This week on the sanctoral calendar of the Episcopal Church commemorated the anniversary of the consecration of Barbara Clementine Harris as a Bishop on February 11, 1989. Bishop Barbara, who had long been involved in racial, economic, and gender justice efforts in and through the Episcopal Church, was the first woman to become a bishop in the worldwide Anglican Communion. Her election in Massachusetts in September 1988, sent shock waves and fresh winds of the Holy Spirit through the Church. The Spirit was very much with her and the gathered community of 8500 people thirty-seven years ago. There came a point in the service, as is always the case in ordinations, when the Presiding Bishop asked if there was any reason why they could not proceed. In her memoir Hallelujah Anyhow, Bishop Barbara wrote, “I was well aware that some detractors were almost violent in their opposition.” Even as they turned out not to take issue with her personally but with the canonical validity of the consecration of women to the episcopate, she grew increasingly anxious as they spoke for several minutes.
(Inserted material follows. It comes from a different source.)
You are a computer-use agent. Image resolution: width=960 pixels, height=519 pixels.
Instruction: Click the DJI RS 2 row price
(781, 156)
She began to worry particularly about “the woman sitting across the aisle from [her] – my mother.” Her mother, she explained, “had originally been opposed to the ordination of women but had been convinced of its correctness over the years, at least partially by the fact of the numbers of her friends who showed up for my ordination to as a deacon” years earlier.
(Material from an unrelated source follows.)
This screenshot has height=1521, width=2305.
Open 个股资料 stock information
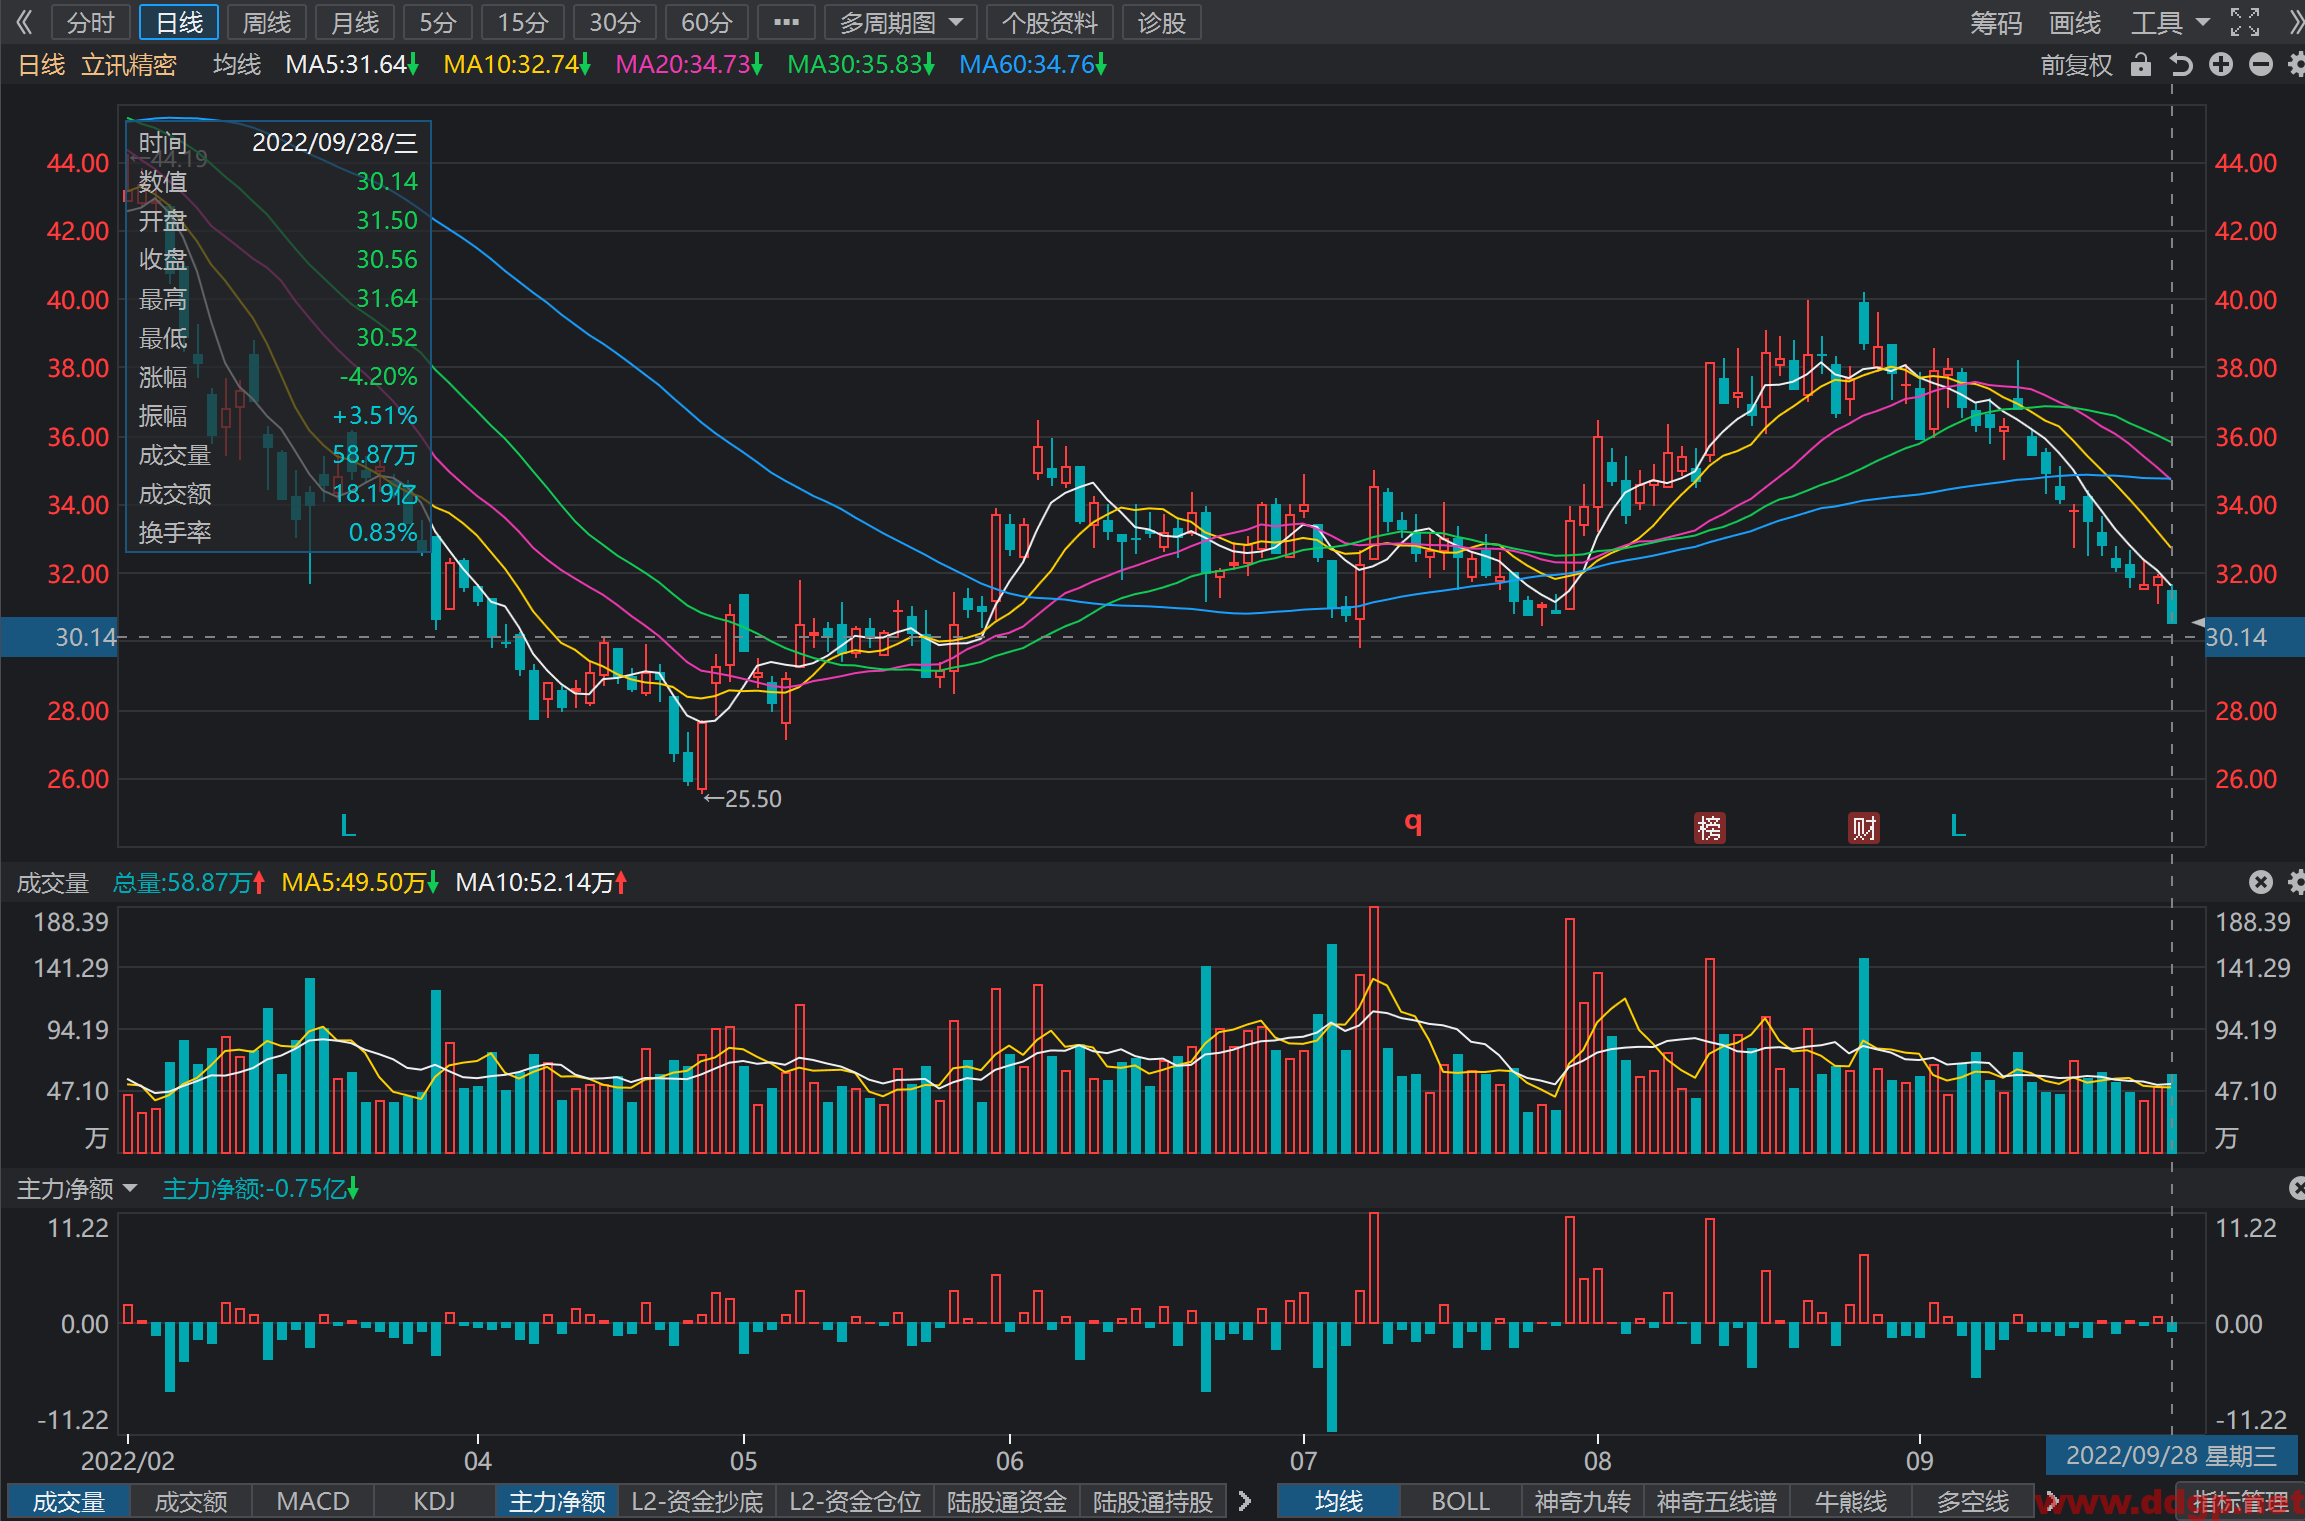click(x=1050, y=22)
All these images were pressing on my mind that day in the Hynes Auditorium. I was hoping my mother would not attack my objectors. Suddenly I was aware that someone was standing beside me. It was, in fact, my mother. She took my wrist in her hand, looked straight into my face and said quietly to me, ‘Have no fear. God is on our side. Everything is going to be all right.’ Then she stared into my eyes and said, ‘This is your momma.’ She turned and went back to her seat.[5]

 

In that moment, Bishop Harris’ mother was the presence of the divine. She was Jesus stooping down and touching her, reassuring her in strength and power. She was God the divine parent saying, behold: This is your momma. You are not alone. You are beloved. Moments later when the Presiding Bishop declared that the arguments had all been well vented and asked, “is it your will that we ordain Barbara a bishop?” The response, “that is our will!” was so thunderous – it “shook the rafters” – that he couldn’t help but pause and “burst into joyous laughter” with the whole gathered assembly. Glory, glory, glory to God.[6]
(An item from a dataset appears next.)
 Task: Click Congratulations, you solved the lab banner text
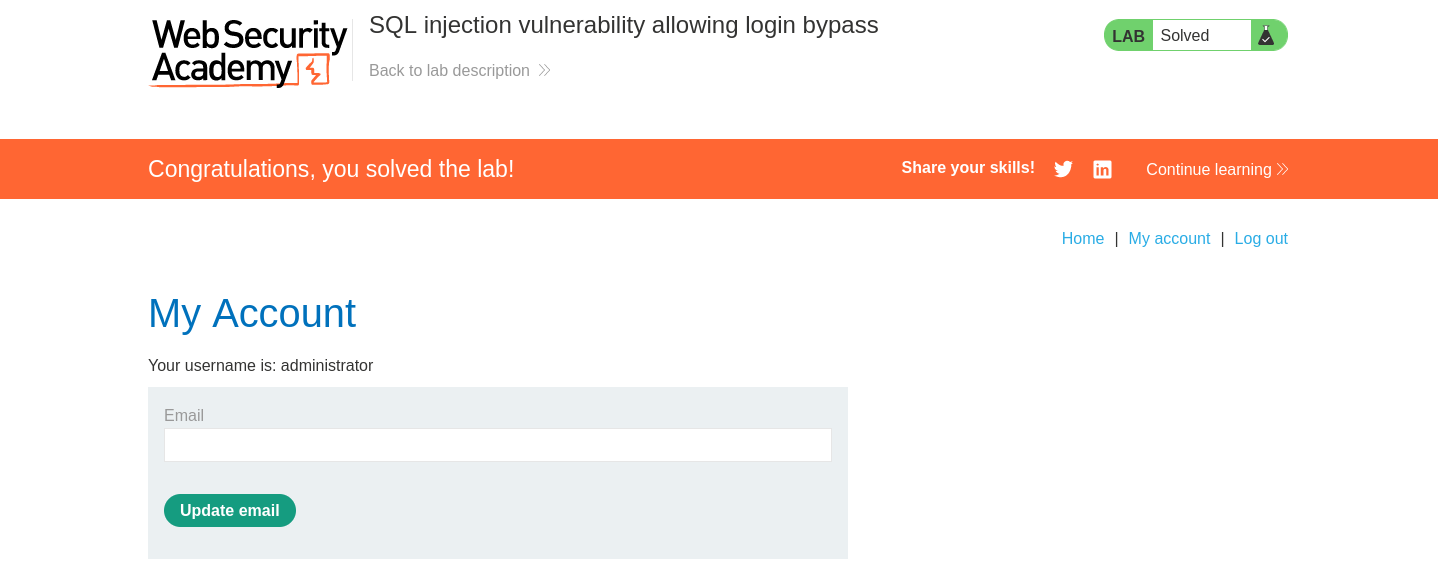[x=331, y=169]
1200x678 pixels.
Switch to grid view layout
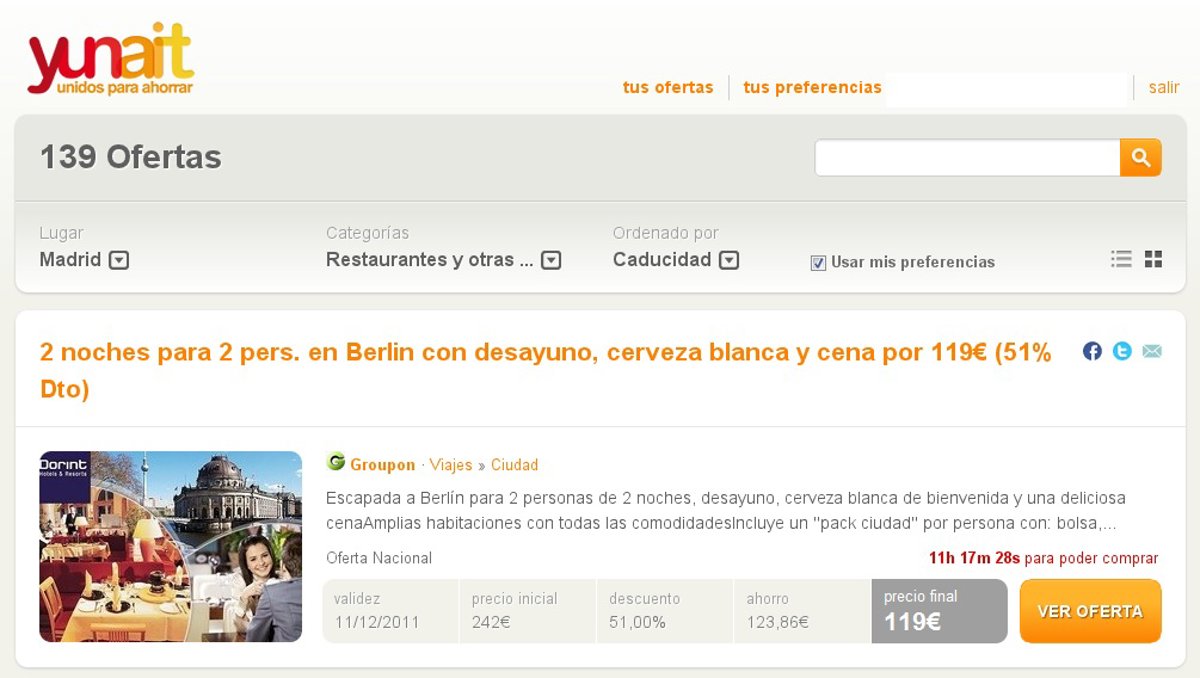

Friends, there are many reasons that we, like the disciples splayed on the ground before the transfigured Jesus, like Bishop Barbara seated in Hynes auditorium, may be filled with fear. Fear in all its ambiguity is rightly with us as we make our way in a world full of injustice, hatred, division and uncertainty. Our neighborhood, many of us learned late Friday, has seen the presence of immigration enforcement in a mere taste of what other neighborhoods of our city and other cities around the country have been navigating over the last year and more.[7] Even as we do not know what is to come, in the fear that we and people in our midst experience, Jesus the transfigured one comes to us. He reaches out to us in reassurance and strength, in en-couragement, holding our hands, pulling us upright, calling us to get up, to go out, to be salt of the earth and light of the world. Even as we do not know exactly what that will look like, we carry with us divine belovedness, a power so fiercely transformative that its ripple effects exceed our comprehension. Glory, glory, glory to God. We “would do well to be attentive to this as to a lamp shining in a dark place, until the day dawns and the morning star rises in your hearts” (2 Peter 1:19).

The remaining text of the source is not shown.